September 22, 2017

What’s the point of youth sports?

Julie Samrick

Finally, someone’s speaking out on the increasing madness of youth sports. A former professional athlete turned coach, now father of two, was in my town last week on one stop of a national lecture tour to promote his book “Changing the Game: The Parents Guide to Raising Happy, High Performing Athletes and Giving Youth Sports Back to our Kids,” John O’Sullivan warns parents that pushing kids to play a single sport year-round won’t make them better athletes, it will only make them bitter.

 

O’Sullivan said kids want to play sports for fun and camaraderie. When asked about winning, he said kids value it much less than playing time. Because of criticism, intense practice time and serious commitment to one sport, three out of four kids will stop playing sports entirely by the time they’re 13, O’ Sullivan said. Safe Kids USA confirms this, stating that by age 13, 70 percent of the 30 million American kids who play sports will drop out. The top three reasons: adults, coaches and parents. Kids may not care as much about winning, but parents and coaches do and it’s squashing kids’ joy.

 

Children would rather play on a losing team than warm the bench for a winning one, O’Sullivan said. Yet the price of admission for kids who just want to play has gotten steep. I’ve seen an increase in travel and/or year-round alternatives since my own kids have gotten older. Recreational teams seem to be in the minority now as more kids are deciding before they’re even double digits what “their sport” is.

 

Recreational teams, allowing kids to play whatever the sport is of the season, shouldn’t be dismissed.
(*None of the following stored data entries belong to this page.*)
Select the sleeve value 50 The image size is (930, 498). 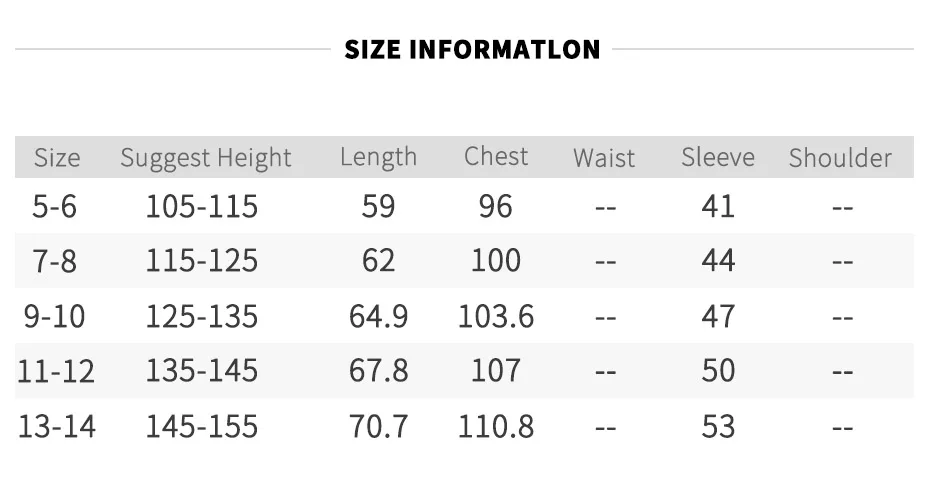[x=718, y=371]
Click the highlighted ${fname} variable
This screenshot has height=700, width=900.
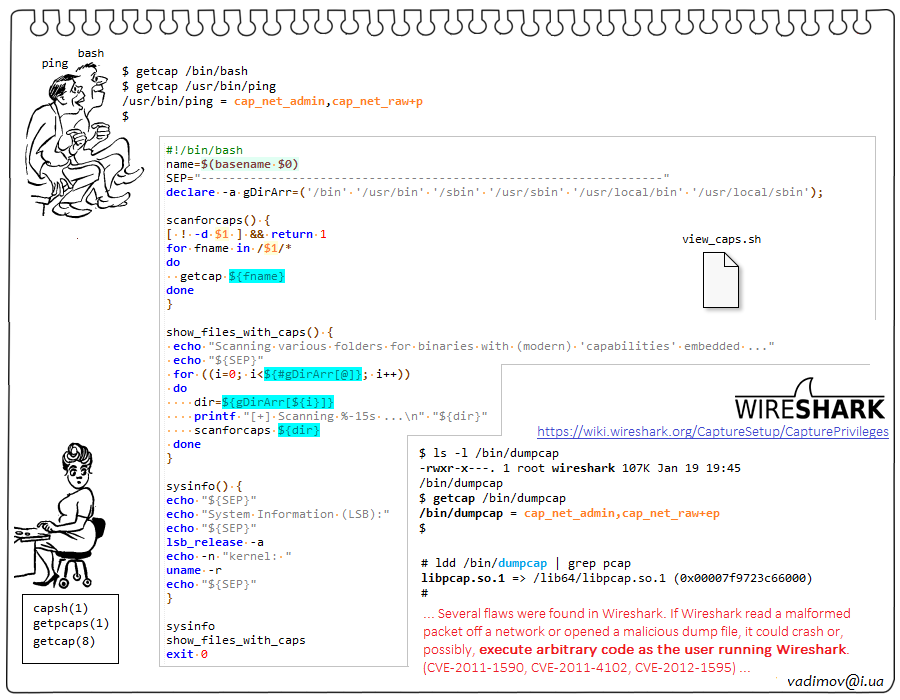pyautogui.click(x=257, y=276)
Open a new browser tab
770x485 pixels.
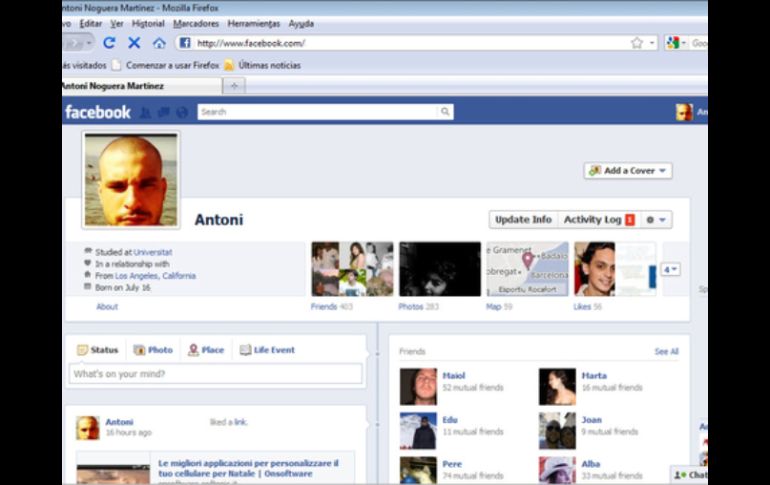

Here kids can play a few hours a week and still have time for other interests.

 

Yes, many children play multiple sports, but I see more families choosing only “elite” travel clubs with very long seasons, which is multiplying the pressure and intensity on kids even more as they go from this team to that team often in the same day, which means they have to choose. They spend hours a week at practice, but to get “really good” even more money is handed over because parents have been told private lessons on the side are a necessity.

 

O’Sullivan barely mentioned another reason children shouldn’t specialize in one sport: the rise of injuries from overuse seen in kids has spiked since 2000. Renowned sports physician Dr. James Andrews has operated on professional athletes for 40 years, including Roger Clemens, Charles Barkley, Jack Nicklaus, Kerri Strug, Peyton Manning and most recently Robert Griffin III. He’s been speaking out because he’s now seeing young children come to him with the same kinds of shoulder, knee and elbow injuries he had only previously seen in professional athletes and middle age patients. ccording to the US Center for Disease Control children ages 5 to 14 account for nearly 40 percent of all sports-related injuries treated in hospitals today. Overuse injuries are responsible for nearly half of all sports injuries to middle and high school students. Growing bodies need a break from using the same muscles, ligaments and tendons over and over.

 

Last month competitive soccer tryouts were held in my community. It was three days of intense wheeling and dealing, with kids as young as 7 vying for a spot on their chosen club. One mom stood off to the side as she watched her son and told me, “If he gets on the team or not, my son loves soccer and sees this as an opportunity to play for three days.” Good for him. That’s what the point should be.

 

Kids should be having fun when they play sports. They should be learning something about working as a team and building friendships with their peers. When that’s happening, and the sparkle in their eyes is still there, it’s truly a victory.